Pointer
A pointer is a data type that is used to store a memory address, or a value of such a data type.
The meaning of a pointer
In most language implementations, a pointer is represented as the distance, or offset, from some fixed reference point in memory to the location to which it points. Many mainstream languages take this reference point to be the very start of the computer's memory, so most possible values for pointers will be inaccessible memory locations. Some languages even hide the existence of a reference point altogether; in such languages, a pointer's value cannot be determined, but sometimes you can still determine the difference between two pointers (an operation that uses one as the reference point and returns the distance to the other). In esoteric languages, the reference point normally corresponds to something that can be accessed, such as the first instruction of the program or the start of the data area; in such cases, pointers are normally small integers (and many languages with this sort of pointer don't make a distinction between pointers and integers). For instance, in Malbolge, a pointer value of 0 is the start of the shared code/data area.

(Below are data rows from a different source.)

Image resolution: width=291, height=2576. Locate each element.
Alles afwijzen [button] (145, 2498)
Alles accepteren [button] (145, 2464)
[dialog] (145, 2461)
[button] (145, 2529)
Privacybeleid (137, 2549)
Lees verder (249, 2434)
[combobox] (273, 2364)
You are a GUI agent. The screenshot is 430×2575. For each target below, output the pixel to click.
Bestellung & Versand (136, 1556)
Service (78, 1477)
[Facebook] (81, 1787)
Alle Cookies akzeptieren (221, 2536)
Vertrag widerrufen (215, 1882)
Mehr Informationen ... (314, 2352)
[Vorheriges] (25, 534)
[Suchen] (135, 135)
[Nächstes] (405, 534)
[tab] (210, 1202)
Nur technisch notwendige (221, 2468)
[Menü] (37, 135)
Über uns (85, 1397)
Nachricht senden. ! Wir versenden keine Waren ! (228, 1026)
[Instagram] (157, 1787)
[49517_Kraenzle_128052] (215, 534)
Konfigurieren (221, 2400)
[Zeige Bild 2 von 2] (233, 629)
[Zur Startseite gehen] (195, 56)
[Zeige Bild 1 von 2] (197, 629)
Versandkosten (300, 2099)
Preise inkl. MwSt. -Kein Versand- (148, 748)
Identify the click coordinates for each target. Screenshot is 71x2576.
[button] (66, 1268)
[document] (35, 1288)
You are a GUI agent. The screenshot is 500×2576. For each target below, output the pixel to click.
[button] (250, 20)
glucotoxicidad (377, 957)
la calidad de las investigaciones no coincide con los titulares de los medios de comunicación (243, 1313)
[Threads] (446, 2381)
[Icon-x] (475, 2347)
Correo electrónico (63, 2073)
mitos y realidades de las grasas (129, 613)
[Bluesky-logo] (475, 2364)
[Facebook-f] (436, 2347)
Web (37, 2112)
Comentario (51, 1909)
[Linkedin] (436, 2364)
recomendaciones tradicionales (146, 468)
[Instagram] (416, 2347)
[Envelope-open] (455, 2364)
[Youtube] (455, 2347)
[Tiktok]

Data structures using pointers
In both mainstream and esoteric programming languages, pointers are often used to build data structures.
Arrays
In some languages, the easiest way to represent an array is by reserving a lot of memory, and then storing a pointer to its first element. Other elements of the array can be accessed by taking an offset from that pointer; for instance, if an array used single-byte elements, it's third element would be pointed to by a base pointer plus 2 (arrays implemented this way are normally taken as zero-based). This technique is commonly used to implement brainfuck in languages that use pointers, taking the leftmost element of the tape as the base pointer; then the <
and >
instructions decrement and increment that pointer, respectively, and the +
and -
instructions increment and decrement what it points to.
Linked lists
A linked list consists of a chain of data structures; each structure contains some data, and a pointer to another data structure of the same type. This data structure can implement stacks and queues without difficulty, which makes it useful to implement many stack-based and queue-based languages. It's also much easier to insert elements into the middle of a linked list than it is to insert them into an array.
Instruction pointers
Pointers can point to code as well as to data. (In some languages, there is no distinction made between code and data; in such cases, whether a pointer points to code or data is not a feature of the pointer at all, and a code or data interpretation is placed on it when it's used. In other languages, such as the non-esoteric language C, pointers to code and to data are different data types and mixing their usage is not allowed.) Nearly all programming language implementations have something that corresponds to an instruction pointer; a pointer that points to the currently executing instruction. In compiled languages, the instruction pointer will often not correspond to anything in the original program; however, in interpreted esoteric languages, the instruction pointer often points to the original program itself. In FukYorBrane, each of the competing programs can compare its current data pointer to the other program's instruction pointer(s), to try to determine which bits of the other program are executing. This brings up an interesting point: in multithreaded programming languages, there can be more than one instruction pointer at a time. In such cases, all the pointed-to instructions may execute at once. In most one-dimensional languages, normally after executing an instruction, the next instruction will execute (this corresponds to incrementing the instruction pointer), but some commands like loops and branches will cause the pointer to move in different ways. A GOTO instruction effectively assigns to the instruction pointer (and in some languages, GOTO is written as an assignment to the instruction pointer); some languages even have a computed GOTO, which assigns a non-constant value to the instruction pointer. In two-or-more-dimensional languages, and a few one-dimensional languages such as REVERSE, the direction in which the instruction pointer is moving is just as important as the target of the pointer itself in determining the flow of the program (in Befunge, for instance, flow control is done by changing the direction in which the instruction pointer is moving); note also that in multiple-dimensional languages, a pointer has to contain an offset from its reference point in each dimension, not just in one. Zero-dimensional languages like NULL often don't have the concept of an instruction pointer at all.
Data pointers
One concept that exists in many esoteric programming languages, but few mainstream programming languages, is that of a designated data pointer. In such languages, any accesses by the program to its data storage are done via the pointer; brainfuck and Malbolge are examples. The pointer normally starts in a standard location, and there are normally instructions provided to move it around the data storage (although in Malbolge, it keeps moving through the program at a steady rate unless an instruction is used to set it to a new location). These languages normally need no way of specifying what instructions operate on other than the location of the data pointer, and so don't have named variables or any similar concept.
Pointer terminology
- Dereference
- To return what a pointer points to; dereferencing a pointer to the first element of an array will return the value of that array's first element, for instance.
- Taking an address
- Taking the address of a variable returns a pointer to the memory in which that variable is stored.
- Instruction pointer
- A pointer that points to the currently executing instruction of a program; abbreviated to IP.